Research conducted by insurance company Aviva found that parents are spending more money than ever before on smartphones and tablets for their teenagers despite concern these gadgets expose them to harmful influences.
Birthdays and special occasions are among the most expensive times for families, costing £410 per teen per year on average, while spending on clothes and shoes comes in at £364.
Alistair McQueen, Aviva’s savings and retirements manager, said: “There is a certain amount of pressure coming down on parents from advertising and pressure from their teenage children. ‘Keeping up with the Joneses’ is certainly a driver behind the figures.”
Parents in Yorkshire and the Humber are spending close to the same amount to support their children between the ages of 13 and 19 (£24,416), as the average worker earns in a year (£25,293).

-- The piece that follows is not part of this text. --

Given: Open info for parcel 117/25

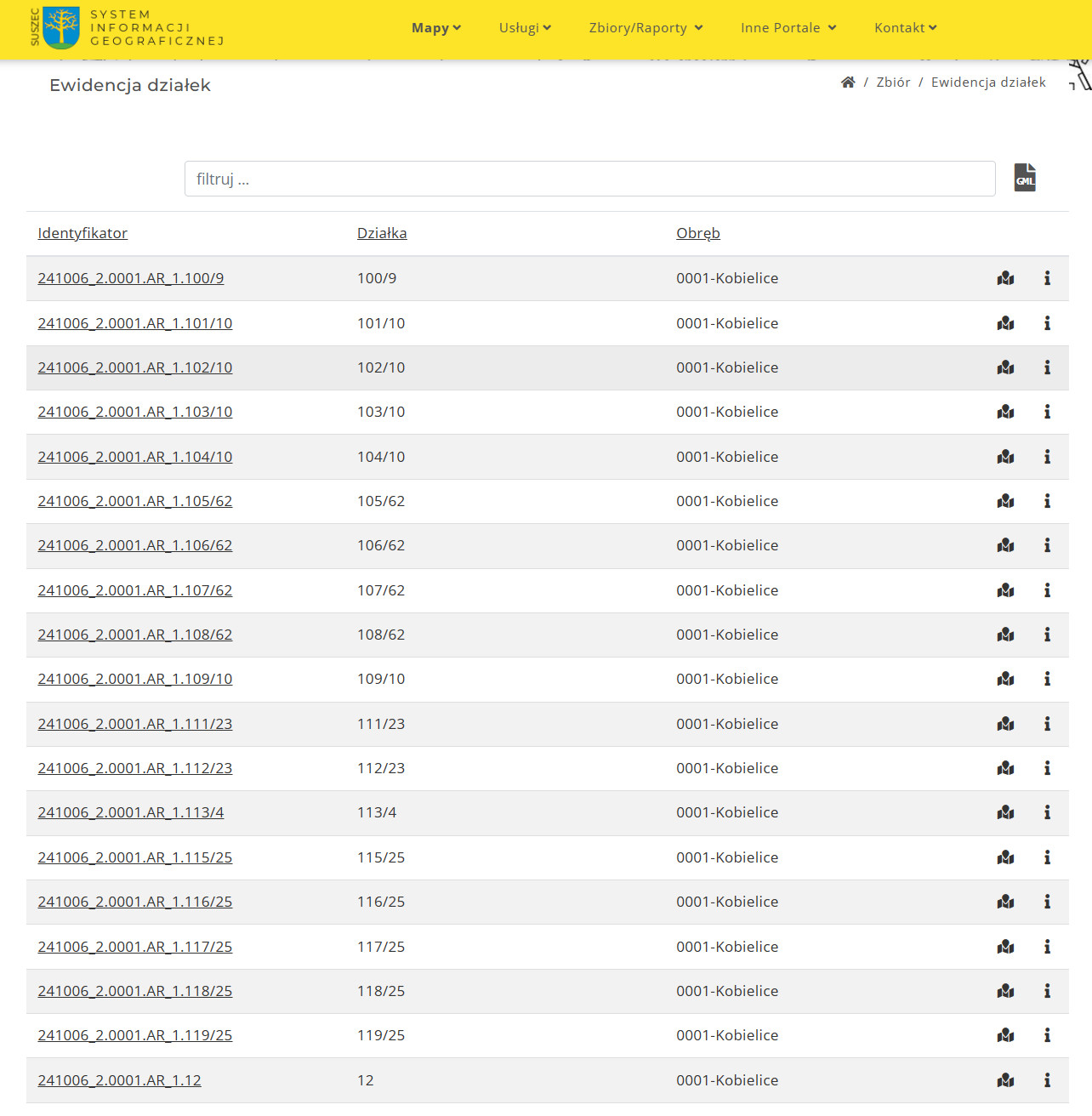Looking at the screenshot, I should coord(1047,947).
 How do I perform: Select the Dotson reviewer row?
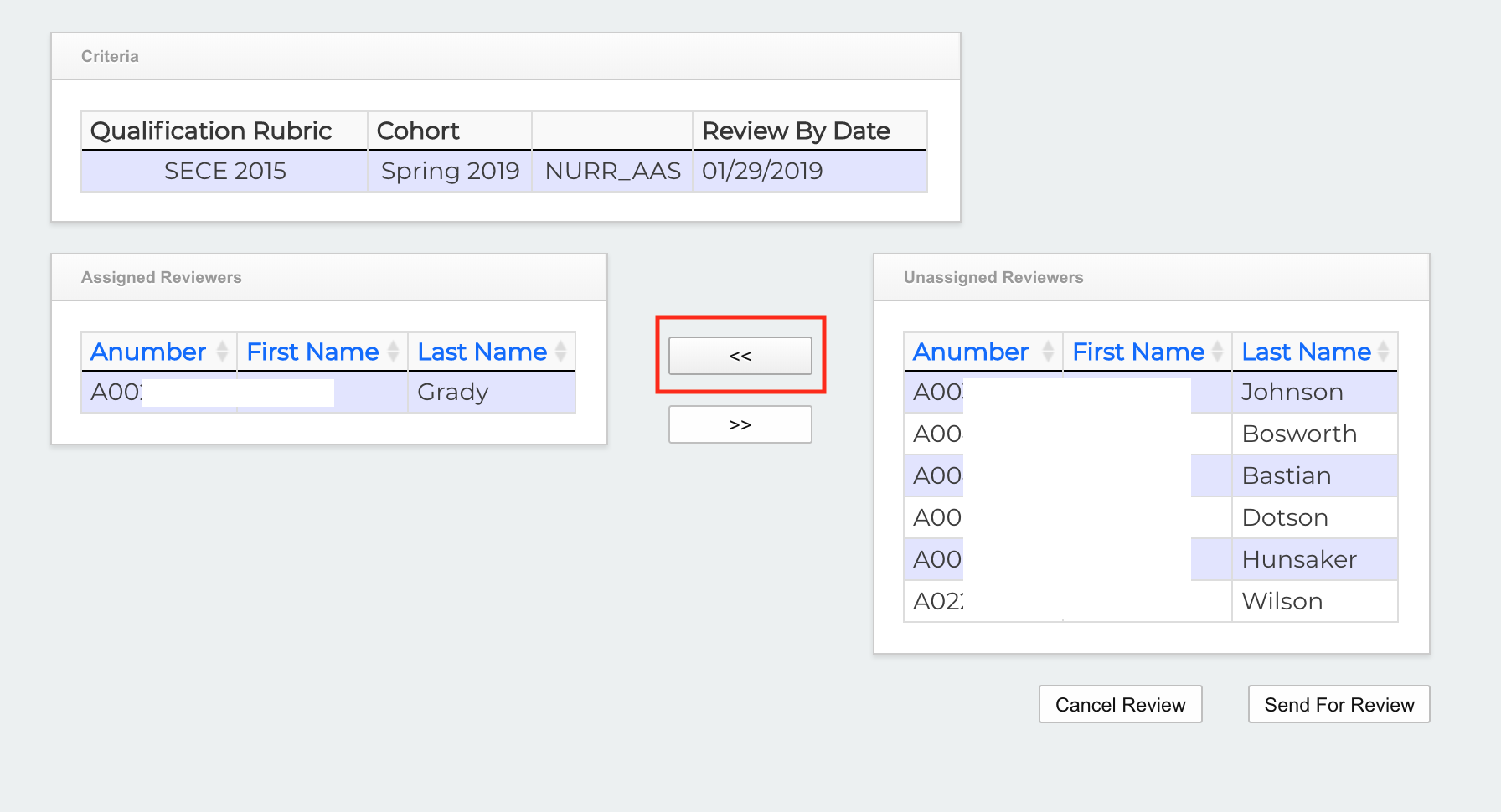[x=1284, y=518]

Nationally, parents are spending £28,000 on raising a teenager, with the highest spending in London.
Aviva’s research, based on the Office for National Statistics’ Annual Survey of Hours and Earnings, found that 57 per cent of parents in the region buy technology for their teenagers, despite having reservations about possible online threats.
The most common expenses are for mobile phone contracts, handsets and laptops which costs on average £188 per year.
However this is 16 per cent less than the national average of £225 a year.
Mr McQueen said: “Technology is a huge expenditure. There seems to be a split where half of parents think technology is a benefit but the other half are fearful that it exposes their child to negative influences to such an extent that parental worry outweighs the concerns that they have about exposure to drink and drugs.”
To meet the demands of their teens, over a third of parents in Yorkshire and the Humber have also said they sacrifice going out or socialising (34 per cent) or saving money for their future (30 per cent), including putting money into their own savings and pensions.
Teenagers’ inflated view of parental earnings is also a problem, with many young people having no concept of family incomes.
Mr McQueen said: “The financial pressures facing young adults today are greater than they have ever been. Getting on the housing ladder, carrying student debt.
“However it is positive that the survey showed they understand the need to save for the future and think long term.
“There is evidence that education is improving in the younger generation given the pressures that they are under and if parents can guide them then that’s all the better.”
Yet teenage spending is only part of the story, as the research found parents need £15,406 per child between the ages of 20 and 25 when graduates often ‘boomerang’ back into the family home before finding their feet financially.